> Record set
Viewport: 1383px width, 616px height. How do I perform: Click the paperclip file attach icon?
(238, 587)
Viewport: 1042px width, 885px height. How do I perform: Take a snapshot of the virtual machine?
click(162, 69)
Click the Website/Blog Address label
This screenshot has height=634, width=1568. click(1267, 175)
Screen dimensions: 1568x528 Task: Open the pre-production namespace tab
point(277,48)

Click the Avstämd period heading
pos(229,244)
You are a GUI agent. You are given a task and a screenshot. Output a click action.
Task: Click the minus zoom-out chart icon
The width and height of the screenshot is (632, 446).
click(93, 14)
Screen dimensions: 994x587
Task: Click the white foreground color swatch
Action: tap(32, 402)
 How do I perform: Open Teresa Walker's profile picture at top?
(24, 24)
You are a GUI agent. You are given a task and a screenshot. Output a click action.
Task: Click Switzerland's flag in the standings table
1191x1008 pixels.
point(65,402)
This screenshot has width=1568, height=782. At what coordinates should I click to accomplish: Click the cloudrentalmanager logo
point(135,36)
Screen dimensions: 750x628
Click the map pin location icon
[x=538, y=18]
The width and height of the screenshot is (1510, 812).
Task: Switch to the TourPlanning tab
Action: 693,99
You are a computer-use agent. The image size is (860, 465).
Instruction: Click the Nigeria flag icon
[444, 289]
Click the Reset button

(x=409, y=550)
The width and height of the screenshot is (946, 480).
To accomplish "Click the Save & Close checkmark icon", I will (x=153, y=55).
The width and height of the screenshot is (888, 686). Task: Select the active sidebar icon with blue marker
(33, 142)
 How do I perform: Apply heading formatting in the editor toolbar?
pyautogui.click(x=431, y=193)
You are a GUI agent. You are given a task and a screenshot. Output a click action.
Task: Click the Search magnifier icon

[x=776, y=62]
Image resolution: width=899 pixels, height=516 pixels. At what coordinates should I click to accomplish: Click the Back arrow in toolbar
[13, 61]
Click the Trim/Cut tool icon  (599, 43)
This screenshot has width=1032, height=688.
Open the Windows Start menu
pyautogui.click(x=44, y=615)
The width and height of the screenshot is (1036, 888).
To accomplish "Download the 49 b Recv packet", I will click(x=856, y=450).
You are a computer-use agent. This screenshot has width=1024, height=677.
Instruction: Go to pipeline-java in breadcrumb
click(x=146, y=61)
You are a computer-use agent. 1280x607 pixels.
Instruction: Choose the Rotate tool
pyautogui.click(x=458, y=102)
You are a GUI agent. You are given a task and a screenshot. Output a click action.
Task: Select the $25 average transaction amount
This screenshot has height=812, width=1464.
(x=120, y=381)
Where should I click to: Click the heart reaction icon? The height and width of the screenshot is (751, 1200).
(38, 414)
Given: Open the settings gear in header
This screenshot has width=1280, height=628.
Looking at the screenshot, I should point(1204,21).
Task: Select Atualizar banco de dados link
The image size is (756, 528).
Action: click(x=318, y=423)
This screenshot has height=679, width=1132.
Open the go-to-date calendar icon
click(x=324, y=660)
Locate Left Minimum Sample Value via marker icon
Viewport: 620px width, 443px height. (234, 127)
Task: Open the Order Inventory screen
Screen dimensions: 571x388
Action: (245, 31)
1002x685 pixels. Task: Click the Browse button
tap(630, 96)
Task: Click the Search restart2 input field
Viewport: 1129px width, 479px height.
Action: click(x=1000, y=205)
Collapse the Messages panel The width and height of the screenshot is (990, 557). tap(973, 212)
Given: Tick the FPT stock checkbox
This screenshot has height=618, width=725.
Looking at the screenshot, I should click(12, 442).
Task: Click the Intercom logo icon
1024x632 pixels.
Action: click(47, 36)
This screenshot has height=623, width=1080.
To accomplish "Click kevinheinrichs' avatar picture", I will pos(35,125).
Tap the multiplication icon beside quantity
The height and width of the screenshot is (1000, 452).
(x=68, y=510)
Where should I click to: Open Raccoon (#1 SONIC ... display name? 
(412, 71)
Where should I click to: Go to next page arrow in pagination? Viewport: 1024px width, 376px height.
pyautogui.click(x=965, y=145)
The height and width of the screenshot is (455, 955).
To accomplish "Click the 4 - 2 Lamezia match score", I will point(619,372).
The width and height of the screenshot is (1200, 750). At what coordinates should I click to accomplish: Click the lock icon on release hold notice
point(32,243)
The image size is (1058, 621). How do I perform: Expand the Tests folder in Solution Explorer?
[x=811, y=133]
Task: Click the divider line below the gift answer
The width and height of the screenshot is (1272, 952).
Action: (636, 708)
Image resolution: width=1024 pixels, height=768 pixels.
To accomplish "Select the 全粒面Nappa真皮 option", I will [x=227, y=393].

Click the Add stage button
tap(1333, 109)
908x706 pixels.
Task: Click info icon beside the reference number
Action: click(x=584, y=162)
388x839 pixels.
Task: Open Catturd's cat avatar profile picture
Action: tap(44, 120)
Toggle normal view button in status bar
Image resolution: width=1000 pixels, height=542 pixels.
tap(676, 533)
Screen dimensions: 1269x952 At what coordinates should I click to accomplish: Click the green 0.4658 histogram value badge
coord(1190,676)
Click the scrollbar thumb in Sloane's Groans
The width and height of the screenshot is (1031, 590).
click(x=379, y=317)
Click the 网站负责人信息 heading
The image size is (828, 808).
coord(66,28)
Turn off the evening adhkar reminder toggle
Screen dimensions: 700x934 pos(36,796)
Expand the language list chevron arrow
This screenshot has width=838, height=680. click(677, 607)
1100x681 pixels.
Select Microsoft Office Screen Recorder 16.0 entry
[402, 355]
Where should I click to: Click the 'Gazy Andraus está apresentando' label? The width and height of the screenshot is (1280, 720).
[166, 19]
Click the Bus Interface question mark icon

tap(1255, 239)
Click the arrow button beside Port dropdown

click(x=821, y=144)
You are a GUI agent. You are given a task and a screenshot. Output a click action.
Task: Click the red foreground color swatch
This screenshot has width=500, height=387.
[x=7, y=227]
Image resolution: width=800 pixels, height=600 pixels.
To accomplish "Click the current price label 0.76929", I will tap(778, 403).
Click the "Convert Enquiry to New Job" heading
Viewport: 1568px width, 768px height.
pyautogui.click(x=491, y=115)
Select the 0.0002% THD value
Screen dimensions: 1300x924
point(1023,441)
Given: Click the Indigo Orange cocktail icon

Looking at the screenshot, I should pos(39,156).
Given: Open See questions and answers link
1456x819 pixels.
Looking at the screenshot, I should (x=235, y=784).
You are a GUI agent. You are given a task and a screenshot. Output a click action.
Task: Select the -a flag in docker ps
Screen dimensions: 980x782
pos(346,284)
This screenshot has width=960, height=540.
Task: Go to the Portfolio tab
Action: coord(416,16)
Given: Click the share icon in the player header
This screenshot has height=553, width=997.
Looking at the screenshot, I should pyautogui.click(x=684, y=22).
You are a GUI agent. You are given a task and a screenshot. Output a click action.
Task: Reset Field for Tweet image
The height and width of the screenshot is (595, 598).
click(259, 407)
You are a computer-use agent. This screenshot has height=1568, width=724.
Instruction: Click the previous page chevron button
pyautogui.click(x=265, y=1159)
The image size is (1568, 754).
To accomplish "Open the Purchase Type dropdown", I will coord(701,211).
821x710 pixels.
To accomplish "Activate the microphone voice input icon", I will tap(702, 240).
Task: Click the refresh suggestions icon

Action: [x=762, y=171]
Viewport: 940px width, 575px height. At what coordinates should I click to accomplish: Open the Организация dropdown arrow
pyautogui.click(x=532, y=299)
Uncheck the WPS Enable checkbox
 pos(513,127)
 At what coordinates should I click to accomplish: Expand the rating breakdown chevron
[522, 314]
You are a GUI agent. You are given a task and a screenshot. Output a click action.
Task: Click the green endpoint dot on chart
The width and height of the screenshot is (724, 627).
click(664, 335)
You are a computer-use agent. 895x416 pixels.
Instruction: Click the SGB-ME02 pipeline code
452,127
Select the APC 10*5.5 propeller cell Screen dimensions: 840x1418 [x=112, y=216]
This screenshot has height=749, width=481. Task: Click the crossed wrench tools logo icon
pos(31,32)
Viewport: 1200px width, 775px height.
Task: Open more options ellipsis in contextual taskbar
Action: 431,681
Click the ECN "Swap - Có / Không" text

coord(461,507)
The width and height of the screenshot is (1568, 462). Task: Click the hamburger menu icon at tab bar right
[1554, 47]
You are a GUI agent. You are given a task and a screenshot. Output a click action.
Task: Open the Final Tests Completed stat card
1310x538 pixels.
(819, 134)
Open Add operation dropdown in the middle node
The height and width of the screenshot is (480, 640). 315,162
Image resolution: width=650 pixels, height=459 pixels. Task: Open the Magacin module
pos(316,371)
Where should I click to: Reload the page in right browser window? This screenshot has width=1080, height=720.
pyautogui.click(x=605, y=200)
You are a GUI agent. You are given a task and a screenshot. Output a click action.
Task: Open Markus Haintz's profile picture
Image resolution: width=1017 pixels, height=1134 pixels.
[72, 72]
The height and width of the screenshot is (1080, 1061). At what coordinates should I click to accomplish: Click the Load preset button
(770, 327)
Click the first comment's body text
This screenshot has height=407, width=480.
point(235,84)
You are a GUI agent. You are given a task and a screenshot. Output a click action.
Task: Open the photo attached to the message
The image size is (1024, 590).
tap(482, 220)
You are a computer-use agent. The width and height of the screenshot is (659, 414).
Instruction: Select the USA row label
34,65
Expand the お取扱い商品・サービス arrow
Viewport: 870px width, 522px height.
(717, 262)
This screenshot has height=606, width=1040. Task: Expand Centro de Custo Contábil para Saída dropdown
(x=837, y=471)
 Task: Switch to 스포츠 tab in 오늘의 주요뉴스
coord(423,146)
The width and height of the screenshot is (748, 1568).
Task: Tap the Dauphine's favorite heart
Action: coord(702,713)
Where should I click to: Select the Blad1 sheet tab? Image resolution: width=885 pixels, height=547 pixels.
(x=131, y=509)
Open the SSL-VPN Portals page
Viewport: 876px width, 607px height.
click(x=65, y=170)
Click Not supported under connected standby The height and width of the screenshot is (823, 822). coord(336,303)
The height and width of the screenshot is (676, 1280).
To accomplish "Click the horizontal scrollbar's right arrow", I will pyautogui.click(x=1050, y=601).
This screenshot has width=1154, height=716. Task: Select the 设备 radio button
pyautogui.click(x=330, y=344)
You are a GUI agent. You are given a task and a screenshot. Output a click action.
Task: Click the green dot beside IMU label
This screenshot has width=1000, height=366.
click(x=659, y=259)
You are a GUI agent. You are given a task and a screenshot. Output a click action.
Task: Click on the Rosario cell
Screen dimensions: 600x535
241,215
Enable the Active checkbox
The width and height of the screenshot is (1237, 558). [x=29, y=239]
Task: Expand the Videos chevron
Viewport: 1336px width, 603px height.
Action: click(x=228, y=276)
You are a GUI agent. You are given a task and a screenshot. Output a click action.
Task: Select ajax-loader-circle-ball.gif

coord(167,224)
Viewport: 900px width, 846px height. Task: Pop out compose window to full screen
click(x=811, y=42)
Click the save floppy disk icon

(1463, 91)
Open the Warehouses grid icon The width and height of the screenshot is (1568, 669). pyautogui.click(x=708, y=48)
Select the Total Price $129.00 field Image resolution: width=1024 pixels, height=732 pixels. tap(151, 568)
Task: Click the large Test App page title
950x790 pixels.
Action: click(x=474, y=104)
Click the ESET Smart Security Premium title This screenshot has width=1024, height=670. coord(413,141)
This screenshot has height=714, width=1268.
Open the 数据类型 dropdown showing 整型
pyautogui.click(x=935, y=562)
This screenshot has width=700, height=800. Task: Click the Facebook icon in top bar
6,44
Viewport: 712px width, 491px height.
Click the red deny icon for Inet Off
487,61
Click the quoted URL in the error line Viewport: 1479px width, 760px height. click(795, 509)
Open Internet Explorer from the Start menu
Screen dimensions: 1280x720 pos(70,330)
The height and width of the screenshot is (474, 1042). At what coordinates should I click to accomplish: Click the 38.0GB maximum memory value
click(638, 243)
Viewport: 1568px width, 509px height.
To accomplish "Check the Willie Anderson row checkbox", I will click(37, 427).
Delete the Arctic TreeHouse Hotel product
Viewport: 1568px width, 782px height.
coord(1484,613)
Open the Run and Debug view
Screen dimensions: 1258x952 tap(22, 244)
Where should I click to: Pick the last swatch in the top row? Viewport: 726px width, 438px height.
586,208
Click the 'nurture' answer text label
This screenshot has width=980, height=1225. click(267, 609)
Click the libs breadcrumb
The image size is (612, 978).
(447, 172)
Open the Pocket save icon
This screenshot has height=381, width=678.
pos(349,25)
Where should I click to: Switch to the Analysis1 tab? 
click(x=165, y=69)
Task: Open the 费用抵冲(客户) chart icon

> Work order
What is needed is an exact copy of the lines above, from the one containing "Given: Click the share" through the one containing "Select the APC", with nothing added.

> Answer section
Given: Click the share icon in the player header
This screenshot has height=553, width=997.
Looking at the screenshot, I should pyautogui.click(x=684, y=22).
You are a GUI agent. You are given a task and a screenshot. Output a click action.
Task: Reset Field for Tweet image
The height and width of the screenshot is (595, 598).
click(259, 407)
You are a computer-use agent. This screenshot has height=1568, width=724.
Instruction: Click the previous page chevron button
pyautogui.click(x=265, y=1159)
The image size is (1568, 754).
To accomplish "Open the Purchase Type dropdown", I will coord(701,211).
821x710 pixels.
To accomplish "Activate the microphone voice input icon", I will tap(702, 240).
Task: Click the refresh suggestions icon

Action: [x=762, y=171]
Viewport: 940px width, 575px height. At what coordinates should I click to accomplish: Open the Организация dropdown arrow
pyautogui.click(x=532, y=299)
Uncheck the WPS Enable checkbox
 pos(513,127)
 At what coordinates should I click to accomplish: Expand the rating breakdown chevron
[522, 314]
You are a GUI agent. You are given a task and a screenshot. Output a click action.
Task: Click the green endpoint dot on chart
The width and height of the screenshot is (724, 627).
click(664, 335)
You are a computer-use agent. 895x416 pixels.
Instruction: Click the SGB-ME02 pipeline code
452,127
Select the APC 10*5.5 propeller cell Screen dimensions: 840x1418 [x=112, y=216]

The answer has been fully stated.